:: TEXTE DE LA PAGE

Avec la destruction d’Hiroshima et de
Nagasaki les 6 et 9 août 1945, l’humanité fait son entrée dans l’ère
atomique.
Quelques arbres à la ramure tombante ponctuant le parcours sinueux d’une
rivière qui se perd au loin conduisent l’œil vers les brumes de l’horizon. Au
sommet de l’oban tate-e, vertical, le mont Fuji en flottaison se perd dans les
nuages tandis que conversent au premier plan, une pipe à la bouche, deux
voyageurs rejoints par un troisième. À gauche du paysage représenté sur
l’estampe d’Utagawa Hiroshige, deux petits personnages pêchent sur la rive. Sur
la route du Tokaido, deux enfants.

::::
:: DONNÉES FOURNIES

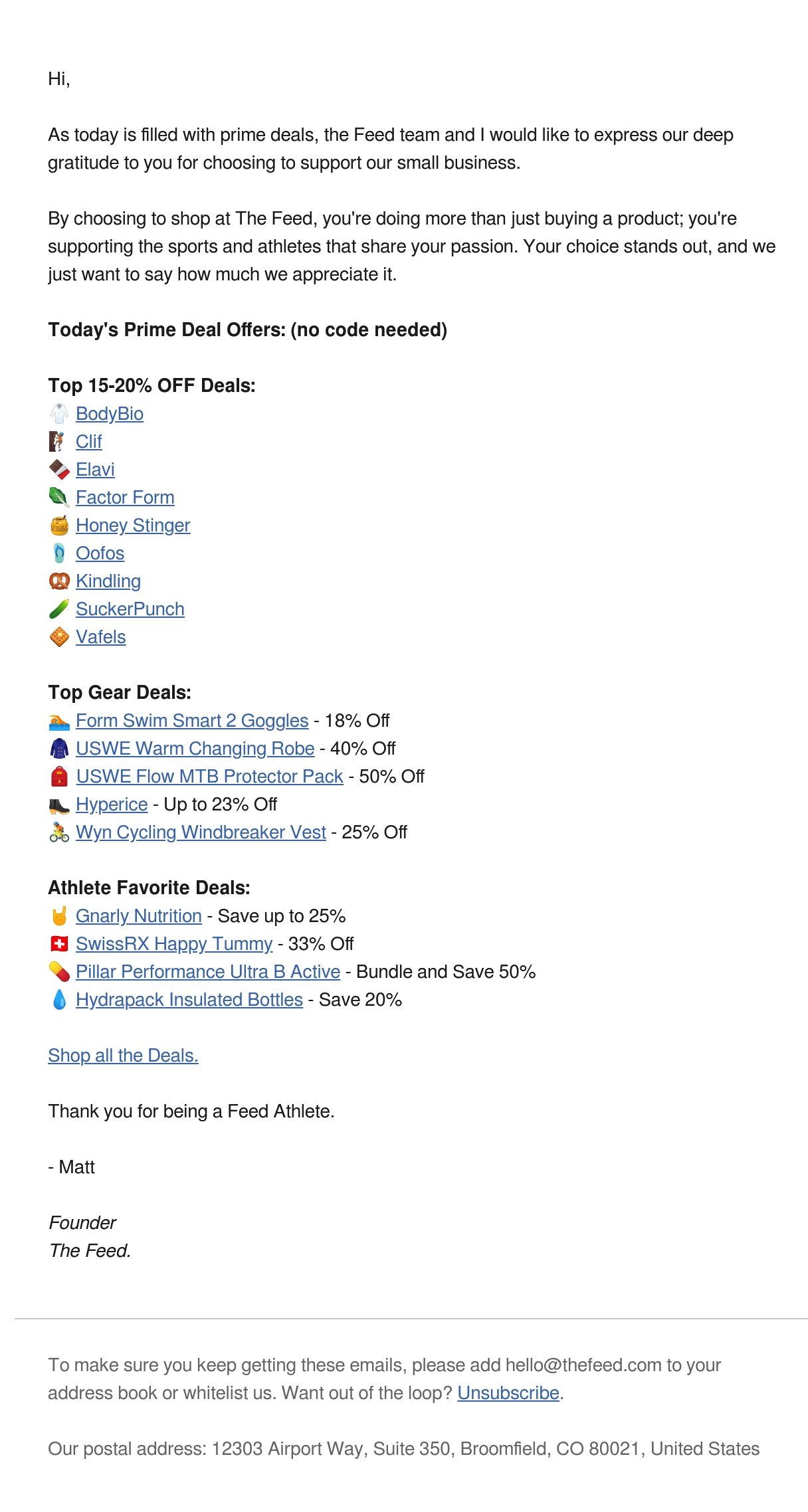
Task: Open the Factor Form link
Action: point(125,498)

::::

# CONSIGNE:
Pour chaque affirmation, répondez par oui ou par non selon le texte de la page, puis citez les mots exacts qui justifient votre réponse.
(a) Le mont Fuji figure au sommet de l’estampe.
(b) Au premier plan, deux voyageurs pêchent sur la rive.
(c) Deux enfants se trouvent sur la route du Tokaido.

# CORRIGÉ:
(a) Oui : « Au sommet de l’oban tate-e, vertical, le mont Fuji en flottaison se perd dans les nuages »
(b) Non : « conversent au premier plan, une pipe à la bouche, deux voyageurs rejoints par un troisième »
(c) Oui : « Sur la route du Tokaido, deux enfants. »